§ **SUPPLIED PASSAGE**

Bohuslav Hostinský (5 December 1884 – 12 April 1951) was a Czech mathematician and theoretical physicist.

==Early life and family==
Hostinský was born on 5 December 1884 in the New Town quarter of Prague in Bohemia, Austria-Hungary. His father Otakar Hostinský was a musicologist and professor of aesthetics at Charles University. Bohuslav Hostinský was the eldest of four siblings.

He married Emilie Veselíková (1883–?) in Královské Vinohrady on 19 July 1910. According to the police archive, they lived in Královské Vinohrady. They had two children, the daughter Věra and the son Zdeněk, a chess player and professor of Brno University of Technology.

==Studies==
After graduating from secondary school, Bohuslav Hostinský studied mathematics and physics at the Faculty of Arts of Prague's Charles University. There in 1907 he received his doctorate with a dissertation on Lie spherical geometry and in the same year he became an adjunct professor at the gymnasium in Nový Bydžov, from where in April 1908 he transferred to the gymnasium in Roudnice nad Labem and eventually to Prague's Gymnasium in Kodaňská street. For the academic year 1908–09 he studied at the University of Paris in Paris; his time there profoundly influenced his research.

== Career==
In November 1911 he passed the formal examination for the acceptance of his habilitation thesis at Charles University; the examination committee included Karel Petr, Jan Sobotka, and Vincenc Strouhal.

On 9 August 1920, Hostinský was appointed a full professor of theoretical physics at the Faculty of Science in Brno's Masaryk University, as well as director of the department. He worked there until his death.

Bohuslav Hostinský focused, at the beginning of his career, on differential geometry and then focused on mathematical physics. His research deals with the kinetic theory of gases, probability theory, statistical mechanics, and oscillation theory. He studied the works of the Russian mathematician A. A. Markov and drew attention to them. Hostinský's work on transition probabilities and Markov chains was then further developed by many foreign experts. Laurent Mazliak gave an analysis of the letters exchanged between Hostinský and Wolfgang Doeblin.

§ **SUPPLIED ENTRIES**
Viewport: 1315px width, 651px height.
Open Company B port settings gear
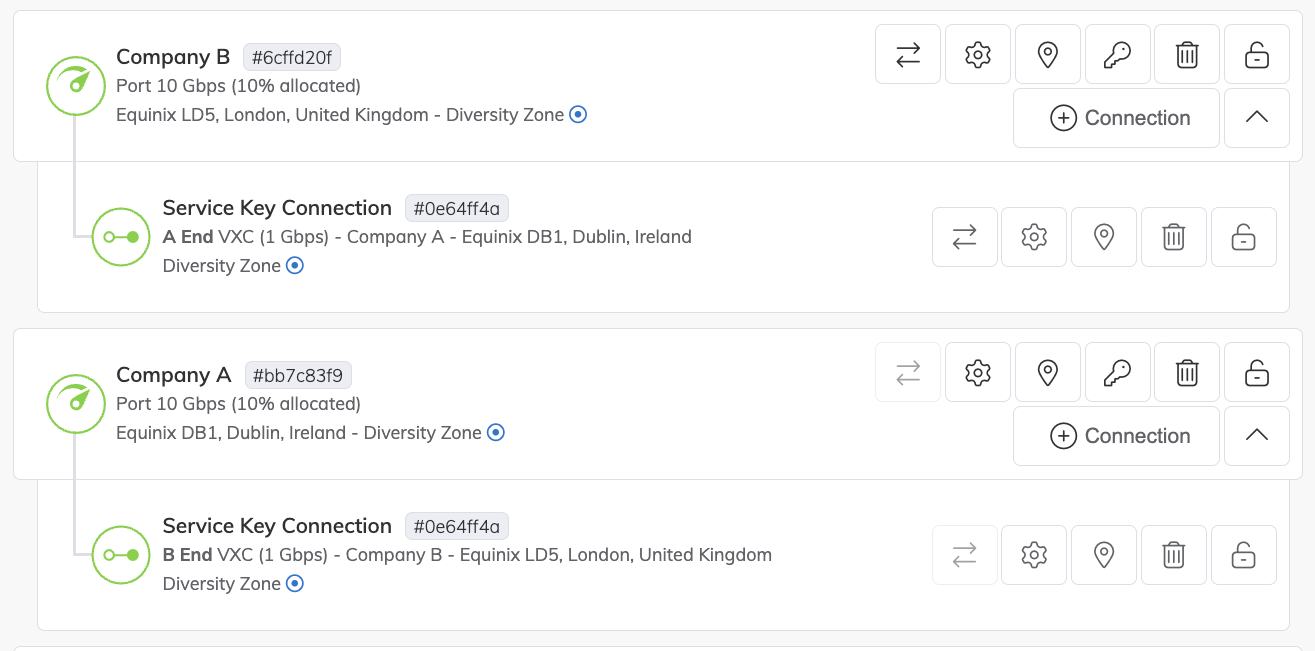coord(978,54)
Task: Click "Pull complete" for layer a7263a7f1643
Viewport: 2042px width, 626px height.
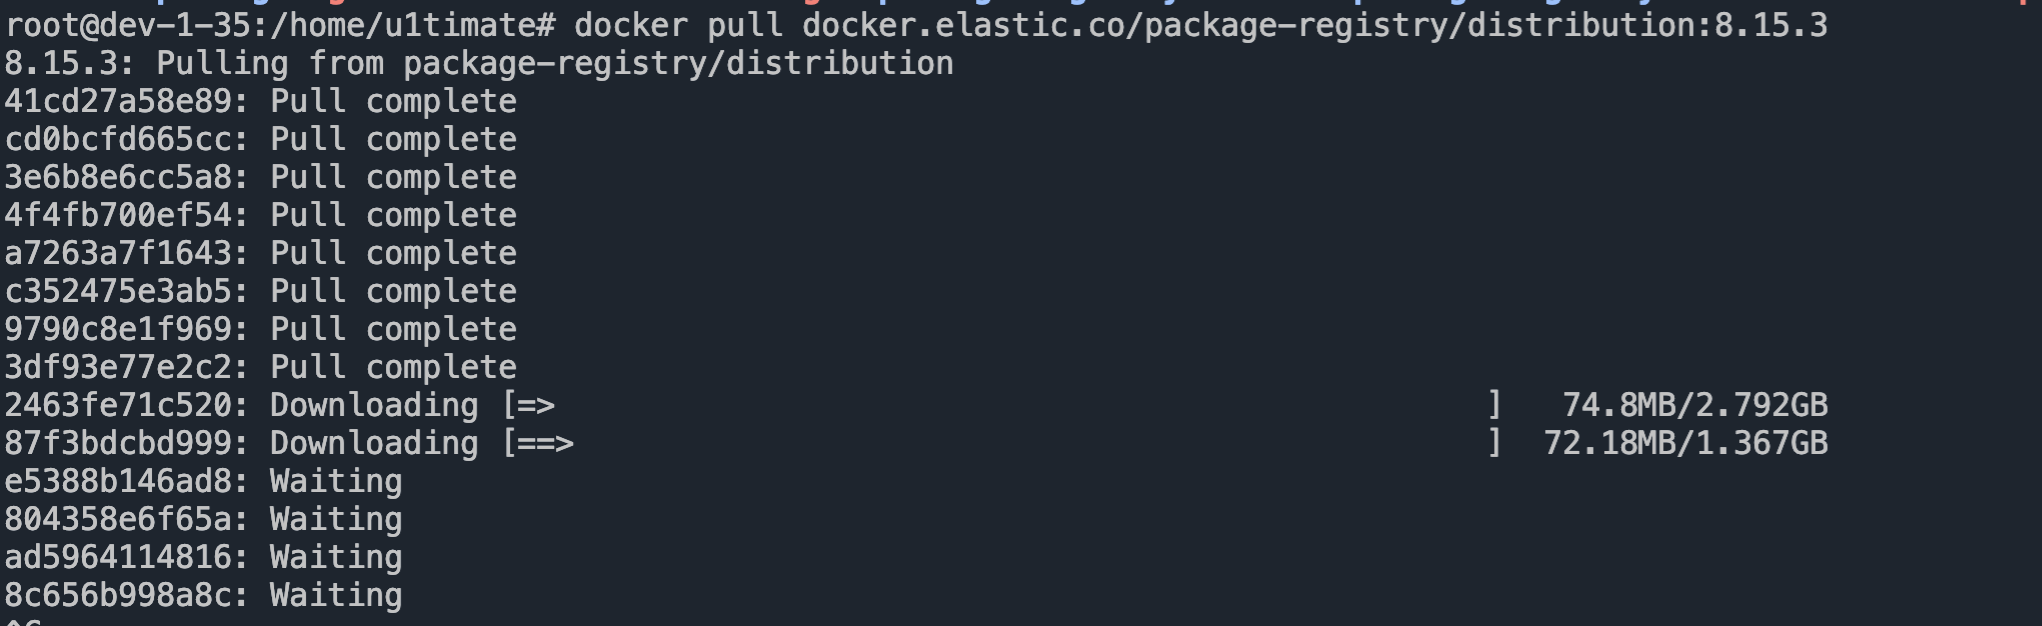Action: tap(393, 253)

§ **WORK TASK A**
In the text on Bohuslav Hostinský, condense the paragraph beginning "After graduating from secondary school" into a short bulleted list that keeps its main facts.
§ **WORK TASK B**
Reproduce the stretch of the text on Bohuslav Hostinský from "Bohuslav Hostinský (5" through "University of Technology.", word for word.

§ **WRITTEN ANSWER A**
- Studied mathematics and physics at the Faculty of Arts of Charles University in Prague after secondary school.
- Received his doctorate there in 1907 with a dissertation on Lie spherical geometry.
- Became an adjunct professor at the gymnasium in Nový Bydžov in 1907, moved to the gymnasium in Roudnice nad Labem in April 1908, and later to Prague's Gymnasium in Kodaňská street.
- Studied at the University of Paris in 1908–09, which profoundly influenced his research.

§ **WRITTEN ANSWER B**
Bohuslav Hostinský (5 December 1884 – 12 April 1951) was a Czech mathematician and theoretical physicist.

==Early life and family==
Hostinský was born on 5 December 1884 in the New Town quarter of Prague in Bohemia, Austria-Hungary. His father Otakar Hostinský was a musicologist and professor of aesthetics at Charles University. Bohuslav Hostinský was the eldest of four siblings.

He married Emilie Veselíková (1883–?) in Královské Vinohrady on 19 July 1910. According to the police archive, they lived in Královské Vinohrady. They had two children, the daughter Věra and the son Zdeněk, a chess player and professor of Brno University of Technology.